For a long time, Slackware seemed to be synonymous with commercial distributions of Linux.
This was the first version of Linux I had. It, along with most subsequent versions I received from
Walnut Creek CD-ROM
(www.cdrom.com), provides regular updates. Aside from the various versions of Slackware,
Walnut Creek also has a plethora of other CD-ROMs. I used several in the course of this projectGNU,
Perl, X11R6, and their Internet Info CD-ROM, all of which fit well with my Linux system.
Slackware provides these various Linux programs in several sets. Most of the books that I have seen on
Linux describe Slackware as being the
distribution and these sets being the only way that programs are
distributed.
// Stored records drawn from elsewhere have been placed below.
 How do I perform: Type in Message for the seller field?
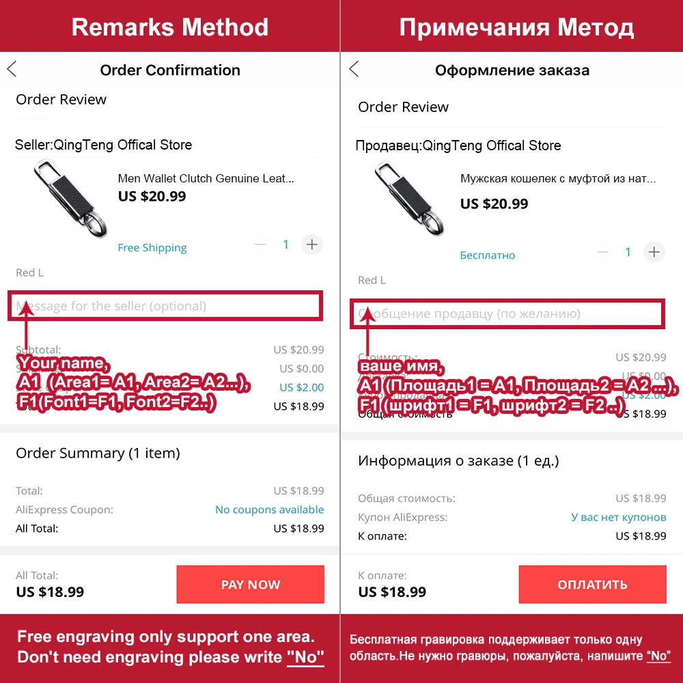pos(165,306)
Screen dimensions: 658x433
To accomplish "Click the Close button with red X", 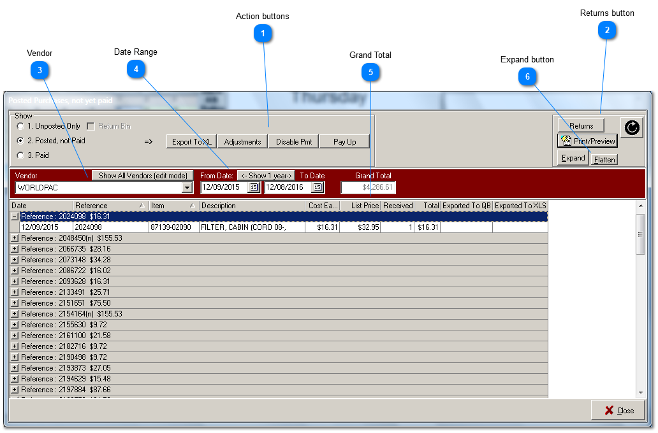I will (618, 410).
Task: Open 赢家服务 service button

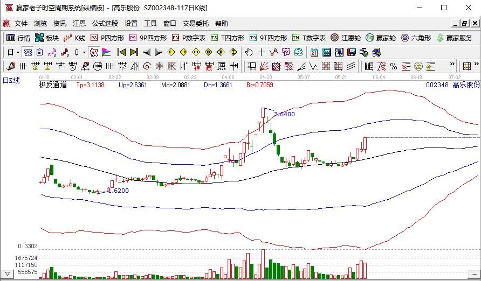Action: pos(454,38)
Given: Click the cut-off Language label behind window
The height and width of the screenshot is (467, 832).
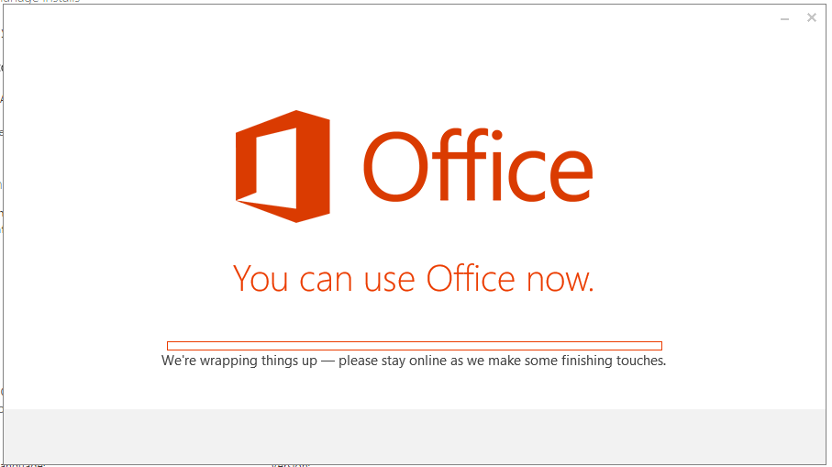Looking at the screenshot, I should [x=23, y=465].
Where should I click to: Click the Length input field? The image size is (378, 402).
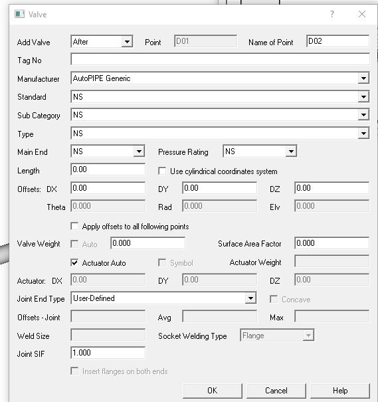[108, 169]
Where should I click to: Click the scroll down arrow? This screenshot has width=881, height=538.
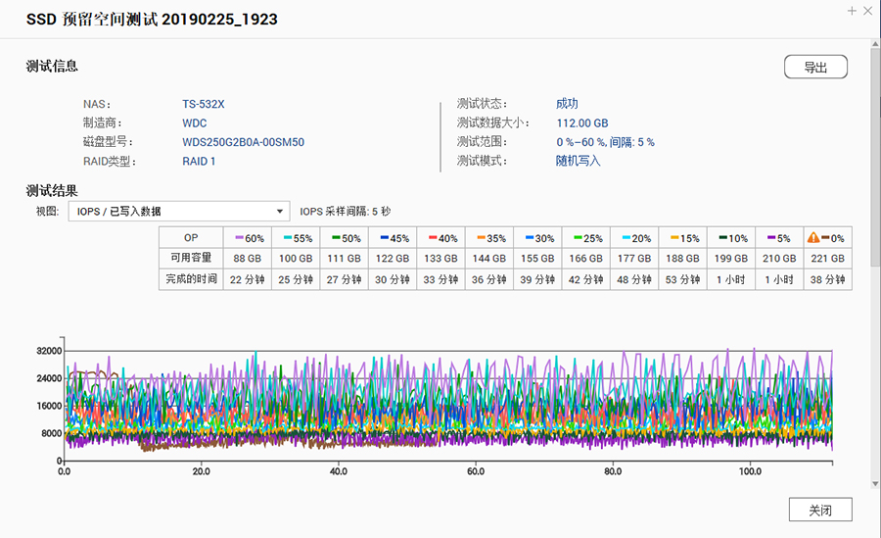point(874,482)
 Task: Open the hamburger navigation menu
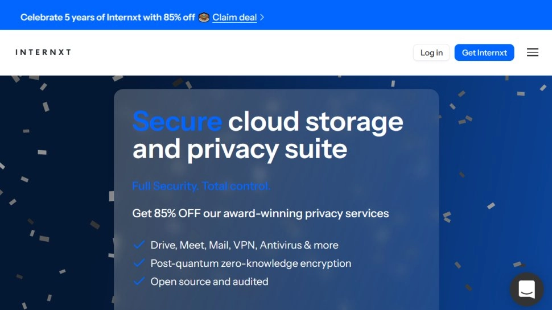coord(532,52)
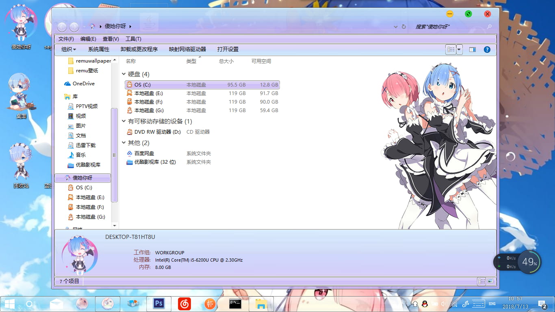Mute sound via the volume tray icon
Image resolution: width=555 pixels, height=312 pixels.
tap(443, 303)
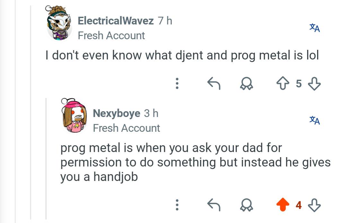This screenshot has height=223, width=347.
Task: Translate ElectricalWavez's comment
Action: [315, 28]
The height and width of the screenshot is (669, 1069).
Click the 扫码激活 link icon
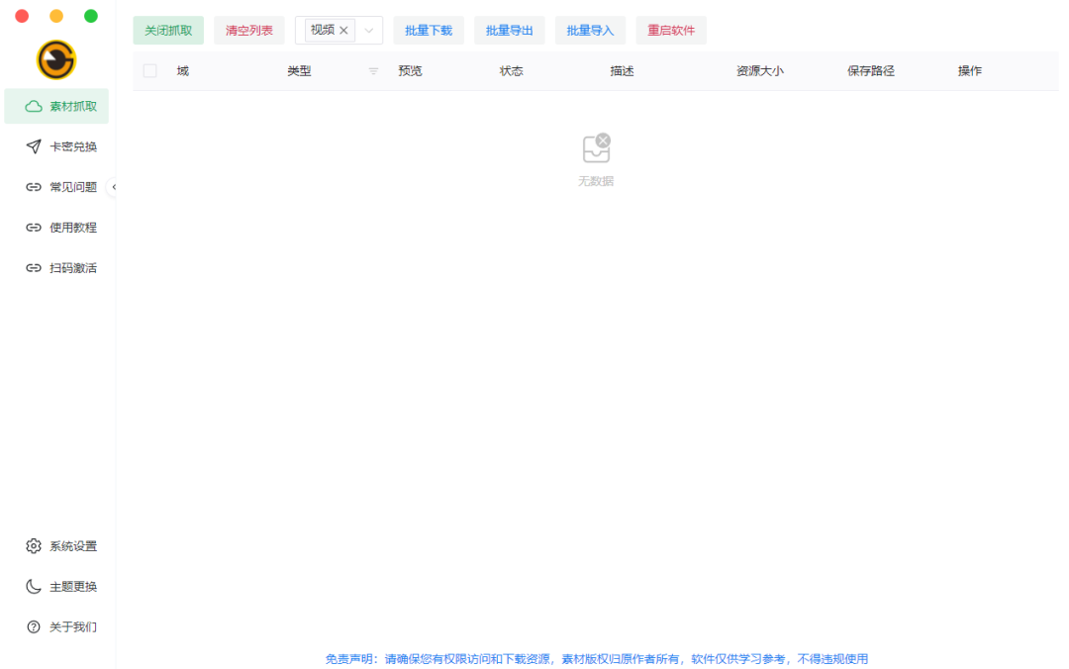(x=34, y=268)
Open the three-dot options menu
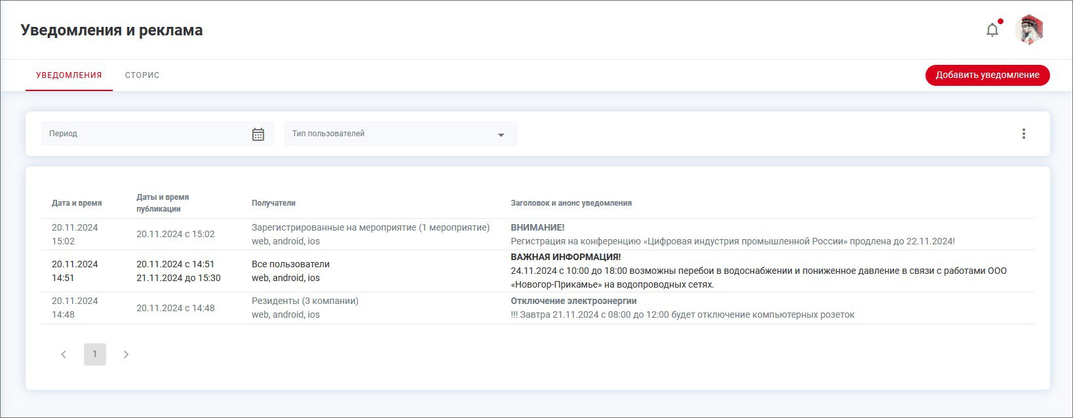Image resolution: width=1073 pixels, height=418 pixels. point(1023,134)

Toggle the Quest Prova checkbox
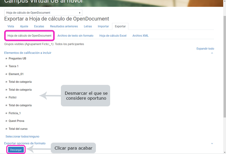coord(6,121)
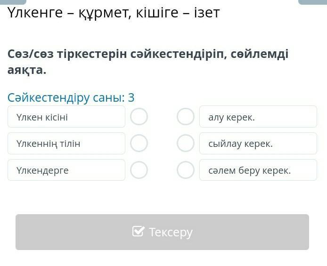This screenshot has width=327, height=266.
Task: Pick the сәлем беру керек answer box
Action: point(258,170)
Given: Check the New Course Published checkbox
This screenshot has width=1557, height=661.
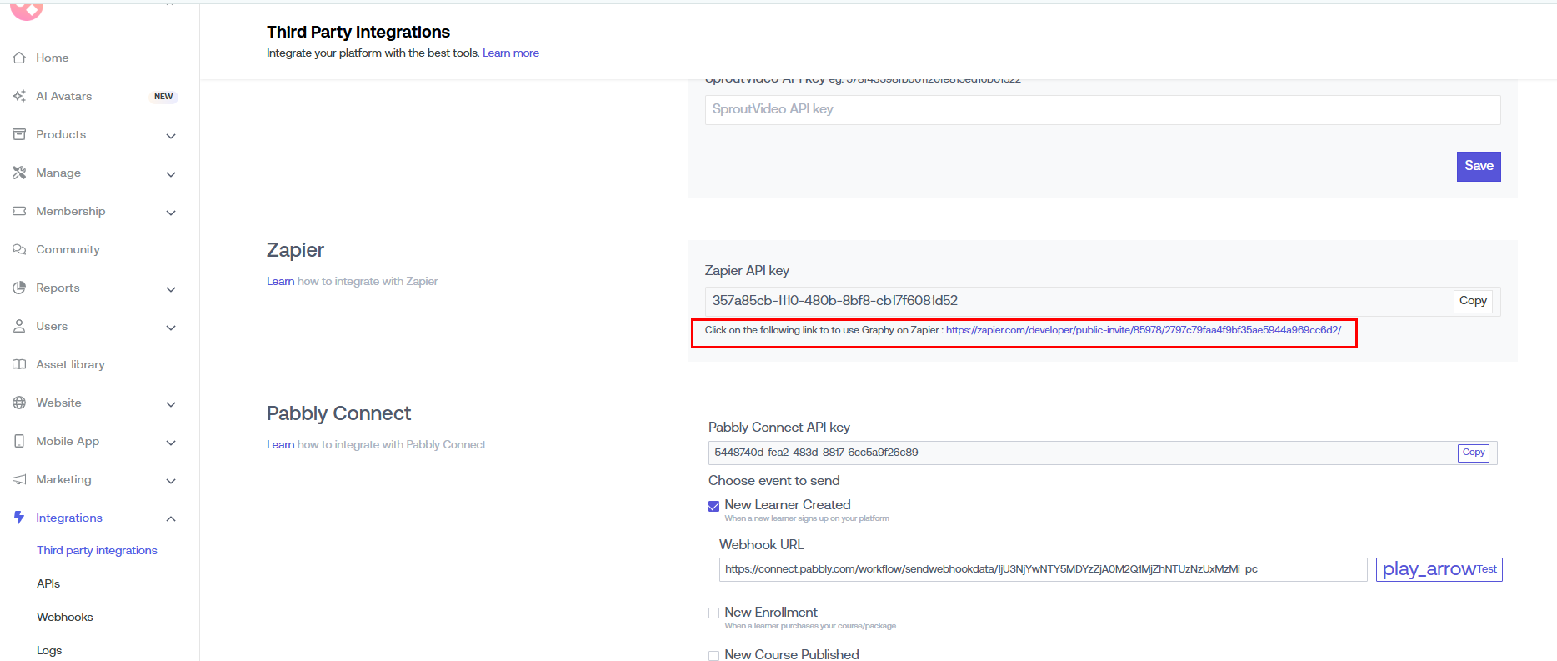Looking at the screenshot, I should 713,655.
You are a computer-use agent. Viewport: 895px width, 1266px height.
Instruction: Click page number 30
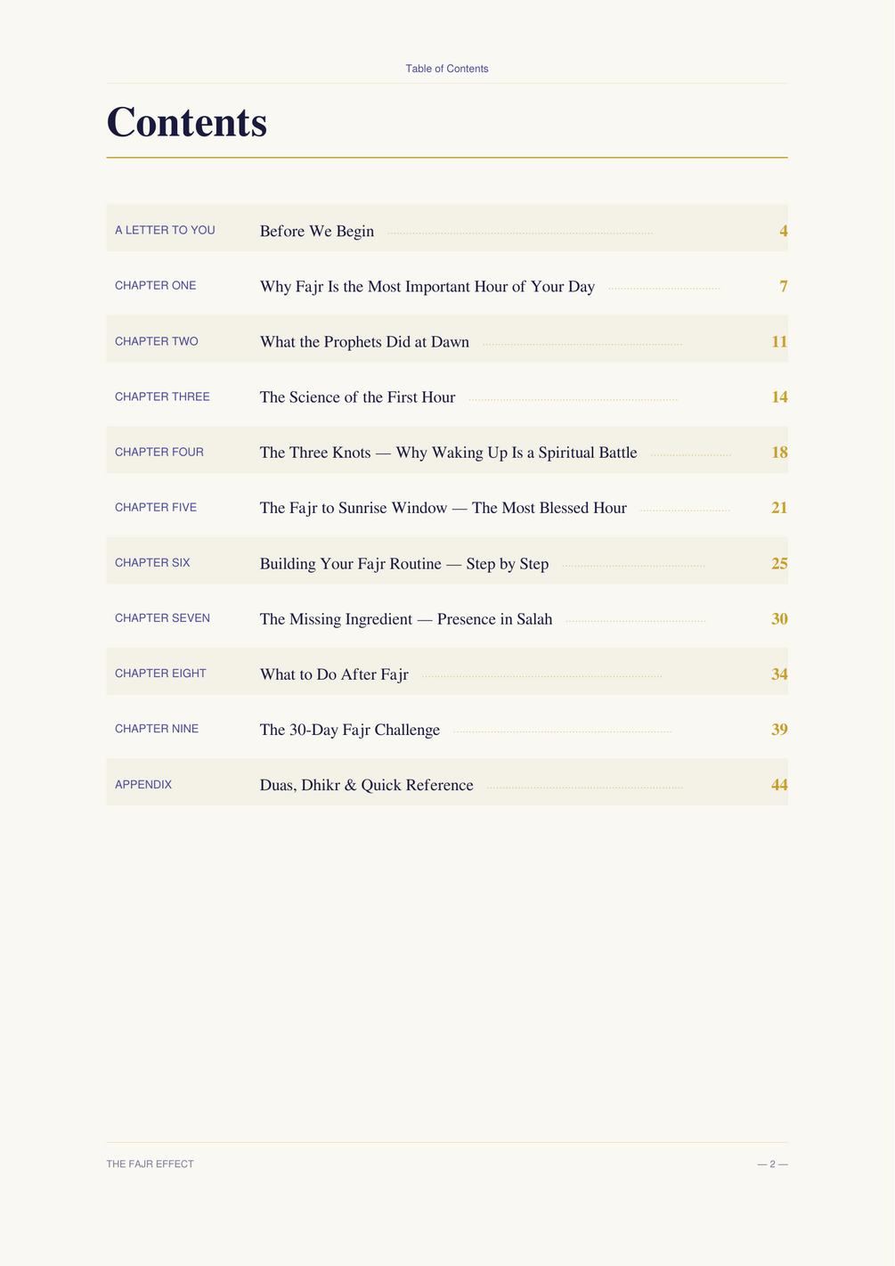pos(779,619)
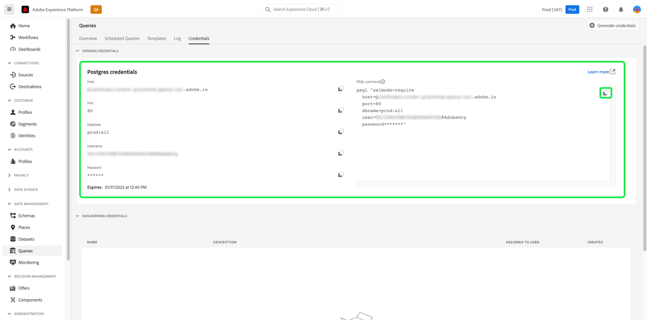
Task: Select the Prod sandbox badge
Action: point(572,9)
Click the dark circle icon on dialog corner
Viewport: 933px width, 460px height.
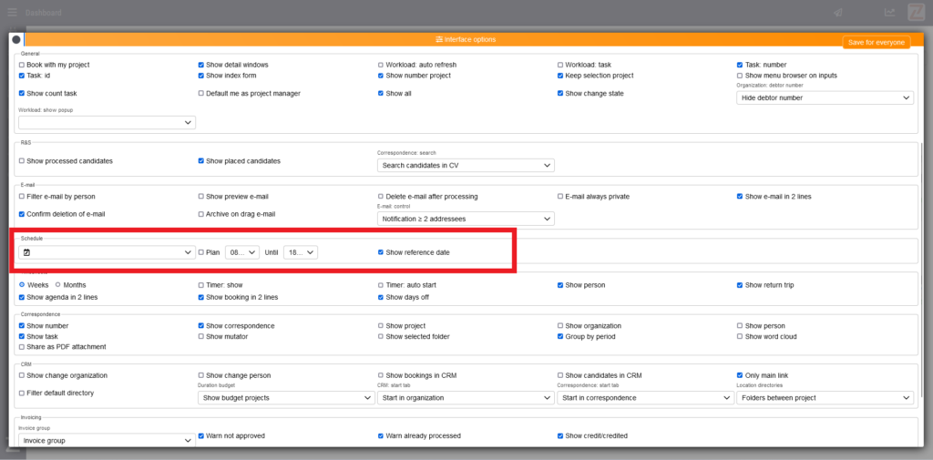(x=16, y=39)
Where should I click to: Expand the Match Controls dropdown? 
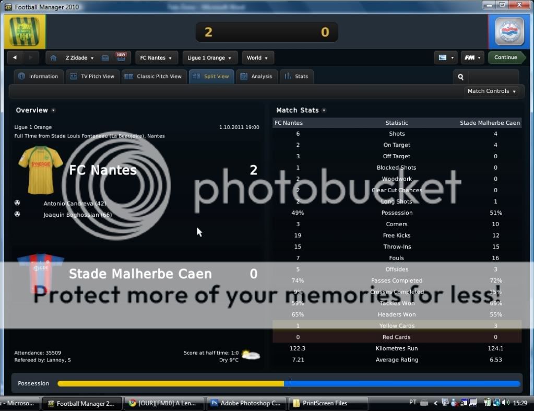click(492, 91)
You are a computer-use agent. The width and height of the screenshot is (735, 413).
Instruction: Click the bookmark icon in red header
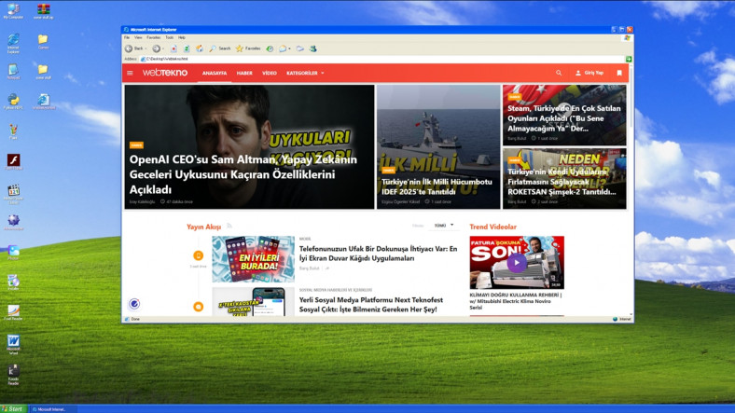click(618, 73)
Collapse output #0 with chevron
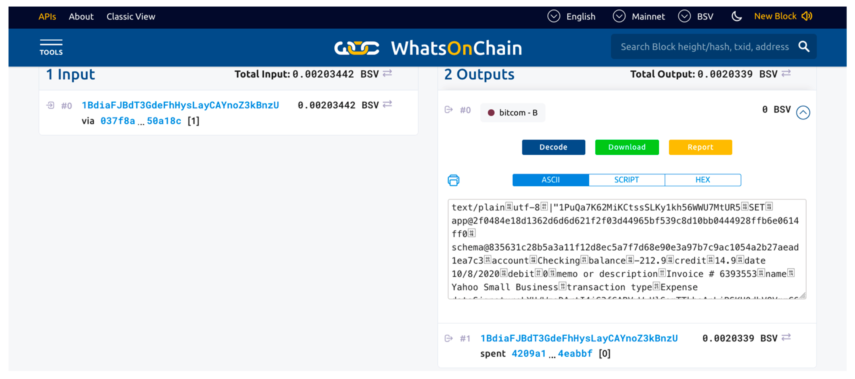855x379 pixels. point(803,113)
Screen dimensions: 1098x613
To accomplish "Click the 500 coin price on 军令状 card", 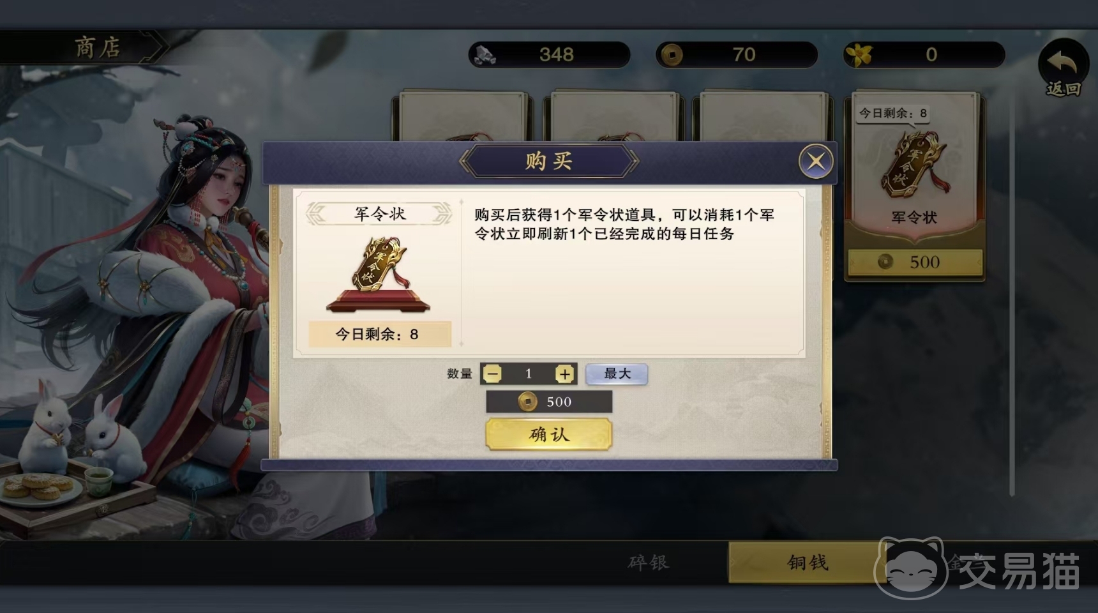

One advantage this has is when you want to install from floppies,
particularly if you decide to install these sets after the initial installation. Some products
I have seen enable you to create installation floppies, but you need to install them all at once.
With the Slackware sets, it is easy to create floppy sets (although a couple of sets require a
large handful of floppies).
The Slackware 96 package that I got from Walnut Creek CD-ROM
is a four-CD-ROM set that contains a couple of different Linux archives. In addition, there is a 36-page
installation guide, but this contains just the minimal amount of information for you to install system. If you
have nonstandard hardware or trouble installing, you have to look elsewhere.